Томились, гадали, как да что?.. Целыми днями до обалдения играли затертыми картами, рано ложились спать и подолгу, не спеша, вспоминали деревню, в разговорах распуская душу. Мобилизованные солдаты старой службы и бывшие офицеры держались отдельными кучками.

Как-то в праздник забежал в казарму военком Чуркин, кукарекал:

— Революция… Контрреволюция… Мир без аннексий и контрибуций…

В коридоре кто-то свистнул и заорал:

— Хлеба мало-о-о!

Военком смешался:

— А?.. Что? Хлеба? Вам хлеба мало?.. Вы еще семеро за одной крысой не гонялись…

Слушали, вытараща глаза. «Идолы» из десяти слов понимали одно, да и то не всякое. С опаской подсовывали вопросы:

— Почему не топят?

— Когда обмундировку дадут?

— На фронт погонят, али куда в охрану?

— Будет ли обученье?

— За что держите нас взаперти, ровно зверей?

— В баньку бы…

— С кем воевать? За что воевать?

— Нельзя ли послать к Колчаку делегацию и заключить с ним какой-нибудь мир?
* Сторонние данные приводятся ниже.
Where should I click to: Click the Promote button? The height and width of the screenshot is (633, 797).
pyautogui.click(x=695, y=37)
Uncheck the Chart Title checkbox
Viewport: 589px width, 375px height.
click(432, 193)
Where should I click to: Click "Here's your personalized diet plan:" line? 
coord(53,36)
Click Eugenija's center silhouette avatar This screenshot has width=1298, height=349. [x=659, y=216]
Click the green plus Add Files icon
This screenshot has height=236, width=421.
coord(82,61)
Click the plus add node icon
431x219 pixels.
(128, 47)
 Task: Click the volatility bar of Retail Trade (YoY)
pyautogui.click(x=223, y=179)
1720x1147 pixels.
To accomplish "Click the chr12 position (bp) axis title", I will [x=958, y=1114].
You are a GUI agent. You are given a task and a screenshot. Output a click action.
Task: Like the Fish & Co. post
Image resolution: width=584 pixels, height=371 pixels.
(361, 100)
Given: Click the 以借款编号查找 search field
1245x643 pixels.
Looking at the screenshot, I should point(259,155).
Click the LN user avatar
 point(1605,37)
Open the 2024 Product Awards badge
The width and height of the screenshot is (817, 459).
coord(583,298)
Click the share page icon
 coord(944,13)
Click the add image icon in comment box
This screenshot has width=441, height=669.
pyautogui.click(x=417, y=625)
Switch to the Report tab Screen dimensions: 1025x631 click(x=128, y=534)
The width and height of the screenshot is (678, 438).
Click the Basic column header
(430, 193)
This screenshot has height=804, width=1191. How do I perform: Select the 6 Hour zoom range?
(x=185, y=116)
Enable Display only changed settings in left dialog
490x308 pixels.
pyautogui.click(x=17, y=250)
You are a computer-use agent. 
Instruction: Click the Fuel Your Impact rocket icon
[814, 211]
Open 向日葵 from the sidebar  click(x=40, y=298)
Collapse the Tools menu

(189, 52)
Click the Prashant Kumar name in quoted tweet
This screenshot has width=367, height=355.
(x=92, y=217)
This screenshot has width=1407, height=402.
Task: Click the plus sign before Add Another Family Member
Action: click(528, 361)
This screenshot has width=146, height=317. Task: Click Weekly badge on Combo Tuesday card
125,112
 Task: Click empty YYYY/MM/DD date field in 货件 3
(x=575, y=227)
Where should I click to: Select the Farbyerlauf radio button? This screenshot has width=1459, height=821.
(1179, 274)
— Почему приказ о мобилизации не был согласован с сельскими обществами?

Чуркин крутил чуб, с пятого на десятое разъяснил, что было по силам его уму, в заключение, сбитый вопросами с толку, выругался и, бренча кавалерийской шашкой, убежал: до вечера ему нужно было провести еще три таких митинга.

После всего, расправив пушистые усы, выступил фельдфебель Науменко:

— Чули, хлопцы, що вин, сукин сын, нам набрехал?

— Чуем, чуем, добра не жди…

— Войну, братцы, выдумывают большевики, чтобы перевести простой народ, а самим блаженствовать.

— Бежать надо…

Дальше было так.

Недолгое время обучали молодых солдат ружейным приемам и рассыпному строю, потом выдали полный комплект обмундировки. Слух прошел, не нынче-завтра отправка.

— Под козыря.

— Не зевай, ребята, на фронт угонят, оттуда не вырваться.

— Не миновать в разбег пуститься.

— Само собой.

Пожгли подоконники, выдрали рамы и фанеру. Печки порушили, по кирпичу раздергали. К чему и печки, ежели тут жить не думано? Обмундировку кто в мешки потискал, кто на себя напялил. Сгребли караульного, забили ему рот обмоченной онучкой, проволокой зацепили за нежное место и подвесили в предбаннике на перекладину — не могли выломать и сжечь ту перекладину, здорова была.

И в ночь буйными ватагами потекли до родных мест.

В бане осталось с сотню, или поболе того, идолов. В городе они были первый раз, бежать убоялись, не знали дорог. Их допрашивали, щупали, нюхали, расстреляли двоих, — членам наскоро сорганизованной комиссии по борьбе с дезертирством они показались способными на любую крамолу, — остальные были отправлены в распоряжение губвоенкомата.

Вскоре разбежался караульный батальон. За ним сорвались две отдельные роты, обучаемые Гильдой. Недели через две от гарнизона осталось: комендантская команда, боевая дружина коммунистов и Чуркин со своим комиссариатом.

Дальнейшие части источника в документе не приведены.